Kurz nach dem russischen Angriff auf die Ukraine im Februar 2022 fror Brüssel die Vermögenswerte der russischen Zentralbank in der EU ein. Moskau konnte somit nicht mehr auf dieses Geld zugreifen. Nach EU-Angaben handelt es sich um rund 200 Milliarden Euro, von denen inzwischen ein großer Teil als Barguthaben verfügbar ist. Der größte Batzen dieses Geldes wird von der Clearing-Gesellschaft Euroclear in Brüssel gehalten.

Im Mai 2024 beschlossen die Mitgliedstaaten, dass die durch die Vermögenswerte gewonnenen Zinsen zur Unterstützung der Ukraine verwendet werden dürfen. Bis August 2025 wurden hieraus 4,7 Milliarden Euro an die Ukraine weitergegeben. Zudem wurden in Erwartung weiterer Gewinne Kredite in Milliardenhöhe gewährt.

Das Problem: Gegen die Beschlagnahmung der Vermögen einer ausländischen Zentralbank gibt es zum einen juristische Bedenken, ob dies nicht gegen das Völkerrecht verstoßen würde. Zum anderen geht es um das Vertrauen in den Finanzstandort Europa und den Euro als Reservewährung. Investoren aus anderen Ländern könnten aus Furcht um ihr Geld aus EU-Ländern abziehen.
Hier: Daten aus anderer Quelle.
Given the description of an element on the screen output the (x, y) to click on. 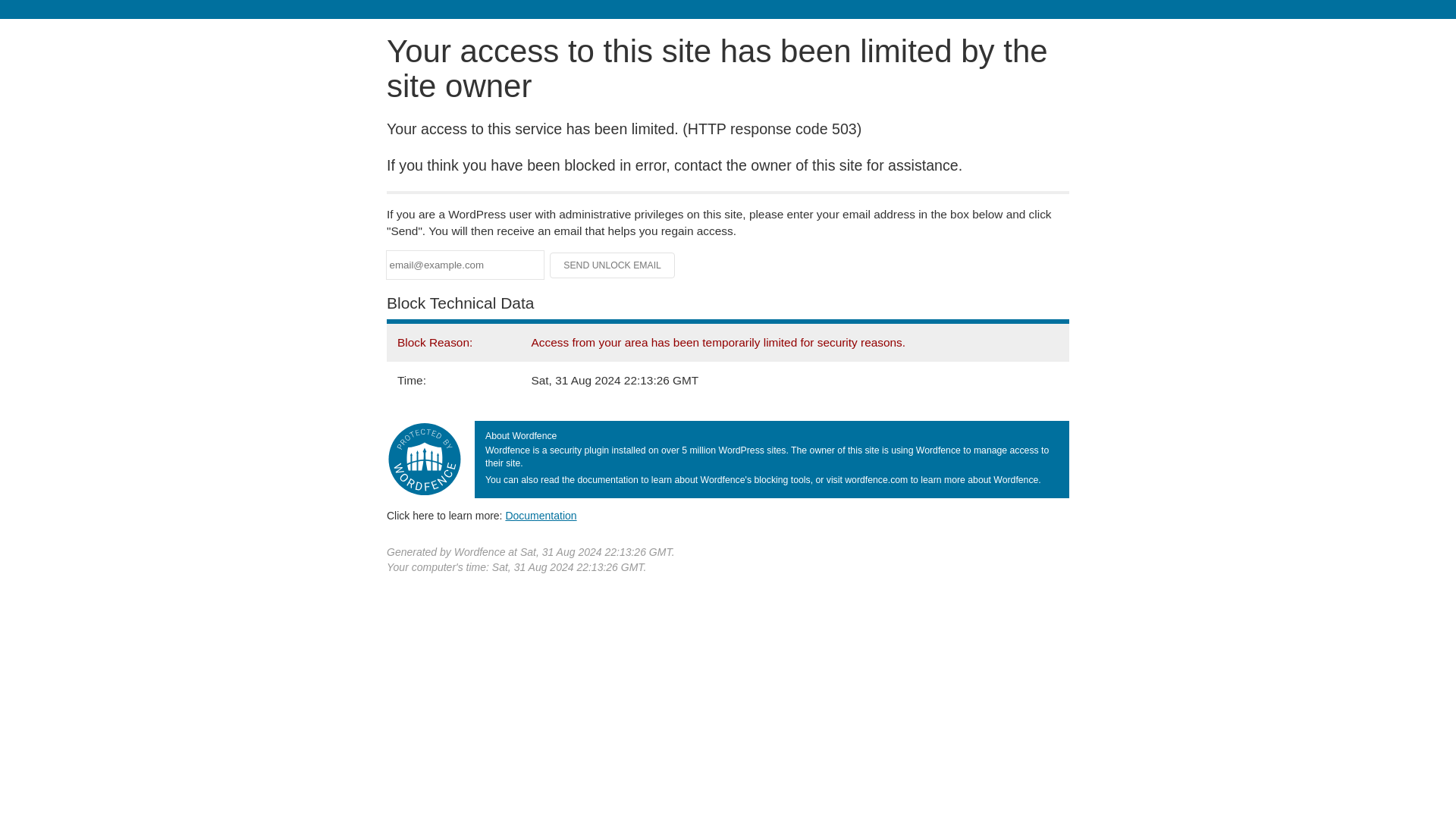
Send Unlock Email (612, 265)
Send Unlock Email (612, 265)
Documentation (540, 515)
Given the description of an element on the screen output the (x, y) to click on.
Doch die Dauer des Krieges und der eigene Haushaltsdruck haben bei vielen EU-Ländern die Bereitschaft für eine kreativere Verwendung der russischen Vermögenswerte erhöht, darunter auch Deutschland. Zudem glaubt die EU-Kommission, mit dem Darlehen eine Art rechtliches Hintertürchen gefunden zu haben.

Die Kommission betont immer wieder, dass das russische Geld nicht beschlagnahmt werden soll. Stattdessen will die EU sich zunächst rund 90 Milliarden Euro als zinslosen Kredit von Euroclear leihen und dieses Geld dann als Darlehen an die Ukraine weitergeben.

Die Ukraine müsste die Kredite nur zurückzahlen, wenn sie von Russland Reparationszahlungen erhalten hat. Russland würde das Geld zurückerhalten, sobald der Krieg beendet ist und Moskau Reparationen an die Ukraine gezahlt hat. Die EU-Mitgliedstaaten müssten nur dann für das Geld aufkommen, wenn sie die Sanktionen gegen Russland aufheben, ohne dass Moskau Reparationen gezahlt hat.

Vergangene Woche veröffentlichte die Kommission einen detaillierteren Plan zur Nutzung der Vermögen, in dem sie eine „dreistufige Verteidigung“ versprach, mit der es „kein Szenario“ gebe, in dem die betreffenden Finanzinstitutionen wie Euroclear das geliehene Geld nicht zurückerhalten würden.

Doch ein solcher Schritt ist in der jüngeren europäischen Geschichte beispiellos, die Konsequenzen nur schwer absehbar. Länder außerhalb der EU könnten argumentieren, dass es sich faktisch um eine Enteignung Russlands handelt.